Key Concepts: Hallucination · Knowledge cutoff · Grounding in facts
Official Docs: LangChain RAG Tutorial · Anthropic — Contextual Retrieval
The Two Core Problems RAG Solves
1. Hallucination
LLMs are trained to produce plausible text, not true text. When asked about information not well represented in training data, they may confidently generate incorrect details.
User: What was Acme Corp's Q3 2025 revenue?
LLM (no context): "Acme Corp reported Q3 2025 revenue of $2.3 billion..." ❌ fabricated
2. Knowledge Cutoff
Every model has a training data cutoff.

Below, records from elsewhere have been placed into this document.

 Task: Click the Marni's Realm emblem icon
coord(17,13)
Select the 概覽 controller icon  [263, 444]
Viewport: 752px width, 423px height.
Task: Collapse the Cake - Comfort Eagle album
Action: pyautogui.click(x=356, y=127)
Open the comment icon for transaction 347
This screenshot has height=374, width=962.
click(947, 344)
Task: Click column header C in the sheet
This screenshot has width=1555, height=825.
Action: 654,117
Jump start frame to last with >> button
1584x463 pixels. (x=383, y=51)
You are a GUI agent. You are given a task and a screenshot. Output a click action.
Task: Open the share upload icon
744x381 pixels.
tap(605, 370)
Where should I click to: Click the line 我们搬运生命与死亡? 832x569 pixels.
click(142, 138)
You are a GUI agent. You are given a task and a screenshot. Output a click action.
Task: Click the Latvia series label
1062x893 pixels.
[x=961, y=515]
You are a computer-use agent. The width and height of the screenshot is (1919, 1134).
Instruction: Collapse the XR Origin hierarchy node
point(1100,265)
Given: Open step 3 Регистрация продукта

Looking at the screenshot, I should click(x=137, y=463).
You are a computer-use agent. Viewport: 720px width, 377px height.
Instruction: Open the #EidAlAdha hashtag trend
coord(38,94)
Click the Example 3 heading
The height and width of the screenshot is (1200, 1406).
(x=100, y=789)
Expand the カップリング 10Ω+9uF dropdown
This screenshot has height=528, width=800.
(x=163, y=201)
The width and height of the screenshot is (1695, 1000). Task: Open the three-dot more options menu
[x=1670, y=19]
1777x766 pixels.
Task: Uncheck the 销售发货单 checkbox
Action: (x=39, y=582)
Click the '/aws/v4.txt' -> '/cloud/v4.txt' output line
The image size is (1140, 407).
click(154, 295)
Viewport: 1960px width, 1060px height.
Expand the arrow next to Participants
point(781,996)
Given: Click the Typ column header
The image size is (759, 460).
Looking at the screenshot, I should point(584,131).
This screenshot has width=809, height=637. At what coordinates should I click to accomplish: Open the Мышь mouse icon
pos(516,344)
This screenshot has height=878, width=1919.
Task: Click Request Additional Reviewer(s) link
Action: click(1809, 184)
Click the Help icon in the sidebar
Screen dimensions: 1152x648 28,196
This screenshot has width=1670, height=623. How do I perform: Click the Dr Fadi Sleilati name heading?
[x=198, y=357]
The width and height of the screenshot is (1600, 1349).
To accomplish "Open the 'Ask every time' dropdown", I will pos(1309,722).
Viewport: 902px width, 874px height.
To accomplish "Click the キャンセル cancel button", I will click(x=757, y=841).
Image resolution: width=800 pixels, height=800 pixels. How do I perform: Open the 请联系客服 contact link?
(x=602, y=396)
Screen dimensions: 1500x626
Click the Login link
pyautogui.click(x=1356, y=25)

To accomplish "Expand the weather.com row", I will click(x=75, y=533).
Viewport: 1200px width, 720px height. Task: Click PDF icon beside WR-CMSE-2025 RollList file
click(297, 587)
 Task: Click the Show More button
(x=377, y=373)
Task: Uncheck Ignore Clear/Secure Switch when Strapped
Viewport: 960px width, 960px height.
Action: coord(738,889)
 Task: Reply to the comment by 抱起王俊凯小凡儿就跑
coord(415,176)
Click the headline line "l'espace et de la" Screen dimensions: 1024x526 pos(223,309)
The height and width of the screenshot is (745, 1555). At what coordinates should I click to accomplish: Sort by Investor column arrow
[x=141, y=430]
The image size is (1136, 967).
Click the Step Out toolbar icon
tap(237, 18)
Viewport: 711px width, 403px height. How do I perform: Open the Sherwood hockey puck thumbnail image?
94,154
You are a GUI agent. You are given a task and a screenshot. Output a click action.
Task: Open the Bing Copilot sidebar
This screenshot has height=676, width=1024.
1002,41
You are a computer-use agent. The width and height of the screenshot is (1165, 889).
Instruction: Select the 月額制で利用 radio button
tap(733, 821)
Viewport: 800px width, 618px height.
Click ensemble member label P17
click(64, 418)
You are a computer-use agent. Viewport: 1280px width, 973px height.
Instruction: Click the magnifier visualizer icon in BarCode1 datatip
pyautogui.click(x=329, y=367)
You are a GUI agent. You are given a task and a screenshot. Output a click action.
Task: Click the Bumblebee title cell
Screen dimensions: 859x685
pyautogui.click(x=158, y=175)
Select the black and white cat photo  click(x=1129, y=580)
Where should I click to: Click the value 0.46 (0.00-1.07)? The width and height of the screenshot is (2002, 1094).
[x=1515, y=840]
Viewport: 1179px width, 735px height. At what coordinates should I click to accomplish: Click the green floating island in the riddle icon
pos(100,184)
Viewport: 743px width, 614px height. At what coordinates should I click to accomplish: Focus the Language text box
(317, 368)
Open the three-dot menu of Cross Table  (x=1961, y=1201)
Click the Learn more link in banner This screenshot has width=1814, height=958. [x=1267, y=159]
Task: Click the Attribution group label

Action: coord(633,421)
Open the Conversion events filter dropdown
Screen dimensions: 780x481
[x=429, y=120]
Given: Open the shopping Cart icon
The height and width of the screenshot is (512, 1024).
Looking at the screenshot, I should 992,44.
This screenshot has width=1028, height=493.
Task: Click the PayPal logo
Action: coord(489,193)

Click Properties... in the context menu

Events, documents, and updates after that date are unknown to the model unless you provide them in the prompt.
What is RAG?
Retrieval-Augmented Generation (RAG) grounds the model in real documents by retrieving relevant context at query time and injecting it into the prompt.
┌───────────────────────────────────────────┐
│ USER QUERY │
│ "What was Q3 2025 revenue?" │
└───────────────────────────────────────────┘
↓
┌───────────────────────────────────────────┐
│ RETRIEVER │
│ Embed query → search vector store │
│ Return top-k relevant document chunks │
└───────────────────────────────────────────┘
↓
┌───────────────────────────────────────────┐
│ LLM (context injected into prompt) │
│ "Based on the Q3 report: revenue = ..." │
└───────────────────────────────────────────┘
RAG vs Fine-Tuning
| RAG | Fine-Tuning | |
|---|---|---|
| Knowledge update | Real-time (re-index) | Requires re-training |
| Cost | Low | High |
| Citable sources | Yes | No |
| New facts | ✅ | ❌ |
| New style/format | ❌ | ✅ |
Use RAG for factual, up-to-date knowledge. Use fine-tuning to teach the model a new style or specialised reasoning pattern.